+++ Data extracts
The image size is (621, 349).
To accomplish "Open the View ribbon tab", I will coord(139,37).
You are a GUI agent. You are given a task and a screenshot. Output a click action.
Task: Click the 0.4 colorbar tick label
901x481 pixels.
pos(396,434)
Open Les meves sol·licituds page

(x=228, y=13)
++++++
▶ [What to work on] Output the entire data exactly, line for line.

▶ [Expected answer]
The image size is (621, 349).
To accomplish "Open the View ribbon tab", I will coord(139,37).
You are a GUI agent. You are given a task and a screenshot. Output a click action.
Task: Click the 0.4 colorbar tick label
901x481 pixels.
pos(396,434)
Open Les meves sol·licituds page

(x=228, y=13)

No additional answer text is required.